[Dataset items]
-- Opening Marker --

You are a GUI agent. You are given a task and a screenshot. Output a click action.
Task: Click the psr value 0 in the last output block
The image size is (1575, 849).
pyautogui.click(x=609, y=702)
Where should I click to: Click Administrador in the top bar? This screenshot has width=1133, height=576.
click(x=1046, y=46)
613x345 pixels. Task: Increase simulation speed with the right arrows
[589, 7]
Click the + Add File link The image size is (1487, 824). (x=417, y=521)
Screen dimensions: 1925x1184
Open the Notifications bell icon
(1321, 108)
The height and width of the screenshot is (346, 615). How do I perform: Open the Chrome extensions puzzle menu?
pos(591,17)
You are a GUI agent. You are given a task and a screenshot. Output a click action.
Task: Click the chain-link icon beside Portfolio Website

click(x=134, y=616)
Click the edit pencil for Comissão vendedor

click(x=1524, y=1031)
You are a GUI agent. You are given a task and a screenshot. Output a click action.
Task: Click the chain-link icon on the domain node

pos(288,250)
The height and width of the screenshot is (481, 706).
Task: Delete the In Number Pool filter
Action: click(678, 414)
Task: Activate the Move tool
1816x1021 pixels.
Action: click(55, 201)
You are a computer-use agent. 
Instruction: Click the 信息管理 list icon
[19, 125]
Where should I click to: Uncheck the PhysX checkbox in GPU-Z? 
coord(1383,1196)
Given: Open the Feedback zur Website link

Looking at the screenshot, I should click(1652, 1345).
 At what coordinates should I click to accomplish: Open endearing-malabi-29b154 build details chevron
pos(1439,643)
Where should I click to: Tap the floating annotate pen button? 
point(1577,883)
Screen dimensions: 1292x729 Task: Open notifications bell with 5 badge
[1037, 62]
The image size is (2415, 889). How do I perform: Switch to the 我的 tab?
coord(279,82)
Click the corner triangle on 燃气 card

-- Closing Marker --

◆ **TASK PROMPT**: Every line from the one containing "The height and width of the screenshot is (346, 615)." to the end of the entries must be set down exactly, with none omitted and none added.

◆ **ANSWER BOX**:
The height and width of the screenshot is (346, 615). How do I perform: Open the Chrome extensions puzzle menu?
pos(591,17)
You are a GUI agent. You are given a task and a screenshot. Output a click action.
Task: Click the chain-link icon beside Portfolio Website

click(x=134, y=616)
Click the edit pencil for Comissão vendedor

click(x=1524, y=1031)
You are a GUI agent. You are given a task and a screenshot. Output a click action.
Task: Click the chain-link icon on the domain node

pos(288,250)
The height and width of the screenshot is (481, 706).
Task: Delete the In Number Pool filter
Action: click(678, 414)
Task: Activate the Move tool
1816x1021 pixels.
Action: click(55, 201)
You are a computer-use agent. 
Instruction: Click the 信息管理 list icon
[19, 125]
Where should I click to: Uncheck the PhysX checkbox in GPU-Z? 
coord(1383,1196)
Given: Open the Feedback zur Website link

Looking at the screenshot, I should click(1652, 1345).
 At what coordinates should I click to accomplish: Open endearing-malabi-29b154 build details chevron
pos(1439,643)
Where should I click to: Tap the floating annotate pen button? 
point(1577,883)
Screen dimensions: 1292x729 Task: Open notifications bell with 5 badge
[1037, 62]
The image size is (2415, 889). How do I perform: Switch to the 我的 tab?
coord(279,82)
Click the corner triangle on 燃气 card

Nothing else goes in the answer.